|
|
|
|
|
by rodary
1159 days ago
|
|
> This sound is an ‘affricate’, meaning that it’s pronounced by starting with a /t/ and releasing it with the tongue so that it finishes with a /ɕ/ sound. I don't agree. I don't start with a /t/ when I'm about to say any Russian word that starts with ч (ch). The tongue is in a different place altogether. With т, the tongue is closer to teeth than when I start with ч (ch). This should be true for all since we're talking about more or less the same sound – ч and /ch/. Of course for French and English speakers /ch/ represents two different sounds. |
|
That dental stop might or might not be exactly the same sound as any of those that are written with Russian <т> or English <t> (which, per Wikipedia, are themselves slightly different in place of articulation). English-speakers might be misled into thinking the <ч> is a familiar English sound if it's transcribed as [t͡ʃ]; Russian Wikipedia, for example, suggests it's actually [t̠̪͡ʲɕ̪] (different in three different respects from [t͡ʃ]!).

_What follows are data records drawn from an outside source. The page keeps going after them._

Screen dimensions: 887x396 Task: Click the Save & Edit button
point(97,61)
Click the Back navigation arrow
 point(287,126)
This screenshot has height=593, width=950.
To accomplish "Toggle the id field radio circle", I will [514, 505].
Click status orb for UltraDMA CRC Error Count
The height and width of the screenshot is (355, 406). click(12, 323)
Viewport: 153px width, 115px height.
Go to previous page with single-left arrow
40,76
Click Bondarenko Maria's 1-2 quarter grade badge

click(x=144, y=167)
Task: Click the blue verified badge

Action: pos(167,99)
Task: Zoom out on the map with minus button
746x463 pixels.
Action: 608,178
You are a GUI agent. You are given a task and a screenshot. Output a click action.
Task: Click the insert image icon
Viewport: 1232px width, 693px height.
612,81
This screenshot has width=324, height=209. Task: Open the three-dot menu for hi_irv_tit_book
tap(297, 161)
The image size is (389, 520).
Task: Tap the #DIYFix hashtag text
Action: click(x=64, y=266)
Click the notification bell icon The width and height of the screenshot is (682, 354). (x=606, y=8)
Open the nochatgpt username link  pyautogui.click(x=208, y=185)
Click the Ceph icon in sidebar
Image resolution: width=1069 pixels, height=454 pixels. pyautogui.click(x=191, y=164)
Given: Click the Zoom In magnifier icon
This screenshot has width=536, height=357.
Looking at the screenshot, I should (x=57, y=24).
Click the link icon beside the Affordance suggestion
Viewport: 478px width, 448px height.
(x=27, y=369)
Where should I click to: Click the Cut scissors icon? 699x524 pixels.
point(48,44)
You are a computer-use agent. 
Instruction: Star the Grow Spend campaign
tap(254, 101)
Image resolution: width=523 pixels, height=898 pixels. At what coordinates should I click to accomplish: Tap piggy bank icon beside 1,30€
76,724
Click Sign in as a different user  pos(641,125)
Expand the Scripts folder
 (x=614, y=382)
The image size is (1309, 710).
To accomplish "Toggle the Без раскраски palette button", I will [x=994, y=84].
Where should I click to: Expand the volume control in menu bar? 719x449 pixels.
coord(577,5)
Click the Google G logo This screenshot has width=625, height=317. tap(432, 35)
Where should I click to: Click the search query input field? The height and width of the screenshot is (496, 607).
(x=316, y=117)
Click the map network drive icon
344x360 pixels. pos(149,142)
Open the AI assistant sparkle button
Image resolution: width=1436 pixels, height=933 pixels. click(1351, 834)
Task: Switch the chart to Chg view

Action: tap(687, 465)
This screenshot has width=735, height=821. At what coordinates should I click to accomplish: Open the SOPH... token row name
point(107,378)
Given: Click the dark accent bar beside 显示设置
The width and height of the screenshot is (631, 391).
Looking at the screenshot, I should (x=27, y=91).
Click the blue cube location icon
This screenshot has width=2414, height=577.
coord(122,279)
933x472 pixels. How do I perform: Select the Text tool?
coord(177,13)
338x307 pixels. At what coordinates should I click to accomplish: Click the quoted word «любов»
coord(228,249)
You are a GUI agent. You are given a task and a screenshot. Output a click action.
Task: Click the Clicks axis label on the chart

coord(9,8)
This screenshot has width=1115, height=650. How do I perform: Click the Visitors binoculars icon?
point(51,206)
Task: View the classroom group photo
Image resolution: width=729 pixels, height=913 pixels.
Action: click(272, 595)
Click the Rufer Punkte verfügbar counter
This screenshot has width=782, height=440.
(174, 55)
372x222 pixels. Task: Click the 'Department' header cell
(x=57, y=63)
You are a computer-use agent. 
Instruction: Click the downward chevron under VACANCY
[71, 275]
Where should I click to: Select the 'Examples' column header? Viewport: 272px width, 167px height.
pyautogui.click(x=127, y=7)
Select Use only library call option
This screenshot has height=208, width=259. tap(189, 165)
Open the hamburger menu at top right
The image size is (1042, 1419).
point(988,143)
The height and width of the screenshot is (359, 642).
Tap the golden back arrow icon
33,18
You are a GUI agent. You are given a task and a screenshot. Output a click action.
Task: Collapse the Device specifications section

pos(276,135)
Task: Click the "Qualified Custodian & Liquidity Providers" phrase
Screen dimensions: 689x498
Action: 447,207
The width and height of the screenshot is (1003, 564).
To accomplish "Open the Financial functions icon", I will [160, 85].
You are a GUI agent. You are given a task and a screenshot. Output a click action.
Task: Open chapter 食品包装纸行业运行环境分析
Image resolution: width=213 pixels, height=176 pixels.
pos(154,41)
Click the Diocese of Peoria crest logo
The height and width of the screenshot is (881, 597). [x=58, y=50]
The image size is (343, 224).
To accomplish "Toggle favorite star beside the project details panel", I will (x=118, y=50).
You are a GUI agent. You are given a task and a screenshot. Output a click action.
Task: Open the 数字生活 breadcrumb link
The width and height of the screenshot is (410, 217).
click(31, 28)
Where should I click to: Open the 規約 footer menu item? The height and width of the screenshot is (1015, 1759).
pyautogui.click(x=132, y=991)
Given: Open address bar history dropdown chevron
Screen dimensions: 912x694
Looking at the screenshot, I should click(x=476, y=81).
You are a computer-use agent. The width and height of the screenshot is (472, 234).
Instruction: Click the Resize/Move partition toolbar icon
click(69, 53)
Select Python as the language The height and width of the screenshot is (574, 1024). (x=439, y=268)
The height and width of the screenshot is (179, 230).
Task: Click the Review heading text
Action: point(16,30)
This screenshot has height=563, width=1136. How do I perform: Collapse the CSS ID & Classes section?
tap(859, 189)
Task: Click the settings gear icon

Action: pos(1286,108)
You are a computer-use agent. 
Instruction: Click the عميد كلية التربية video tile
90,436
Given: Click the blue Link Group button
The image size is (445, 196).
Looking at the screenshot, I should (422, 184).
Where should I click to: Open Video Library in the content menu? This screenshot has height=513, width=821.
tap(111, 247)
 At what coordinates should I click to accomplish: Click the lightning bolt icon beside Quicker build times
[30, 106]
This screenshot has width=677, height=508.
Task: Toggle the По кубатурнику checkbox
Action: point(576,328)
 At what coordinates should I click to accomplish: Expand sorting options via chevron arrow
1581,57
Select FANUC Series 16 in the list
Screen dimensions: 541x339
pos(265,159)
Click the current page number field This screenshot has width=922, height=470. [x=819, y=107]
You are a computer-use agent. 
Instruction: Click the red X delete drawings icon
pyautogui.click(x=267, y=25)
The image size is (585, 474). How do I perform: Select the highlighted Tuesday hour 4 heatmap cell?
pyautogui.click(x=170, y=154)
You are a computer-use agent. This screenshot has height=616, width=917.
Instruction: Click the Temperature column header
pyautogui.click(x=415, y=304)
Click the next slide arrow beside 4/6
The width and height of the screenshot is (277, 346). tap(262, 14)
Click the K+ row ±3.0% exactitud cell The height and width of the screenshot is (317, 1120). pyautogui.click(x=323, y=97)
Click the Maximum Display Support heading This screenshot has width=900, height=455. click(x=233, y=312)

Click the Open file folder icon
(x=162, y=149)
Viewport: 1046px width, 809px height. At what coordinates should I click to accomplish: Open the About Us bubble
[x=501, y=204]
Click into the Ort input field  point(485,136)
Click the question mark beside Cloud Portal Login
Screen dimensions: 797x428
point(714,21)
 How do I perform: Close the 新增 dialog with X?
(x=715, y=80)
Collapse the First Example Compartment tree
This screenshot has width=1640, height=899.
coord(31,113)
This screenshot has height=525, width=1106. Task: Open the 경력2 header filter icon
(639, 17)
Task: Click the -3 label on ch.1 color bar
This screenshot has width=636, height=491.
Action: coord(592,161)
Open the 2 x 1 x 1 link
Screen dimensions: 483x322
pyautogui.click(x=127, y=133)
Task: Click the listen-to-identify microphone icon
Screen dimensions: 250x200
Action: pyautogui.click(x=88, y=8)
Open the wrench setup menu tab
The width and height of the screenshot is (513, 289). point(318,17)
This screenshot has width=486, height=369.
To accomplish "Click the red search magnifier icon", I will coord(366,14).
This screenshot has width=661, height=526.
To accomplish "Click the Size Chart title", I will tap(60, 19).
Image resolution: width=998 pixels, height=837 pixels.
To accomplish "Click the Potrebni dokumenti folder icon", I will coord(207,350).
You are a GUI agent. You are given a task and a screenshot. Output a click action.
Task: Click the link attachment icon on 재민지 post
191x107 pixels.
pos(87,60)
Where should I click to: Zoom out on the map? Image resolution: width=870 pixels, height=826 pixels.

But /t/ is also the closest we can probably get in English to what may be actually be, say, [t̪ʲ], even though it does have a slightly different place of articulation.
I think it would be fair to say, considering evidence from both English and Russian Wikipedias, that the Russian <ч> does start with a "t-like" sound from the English perspective, yet that sound is at least not precisely identical to that written with English <t>.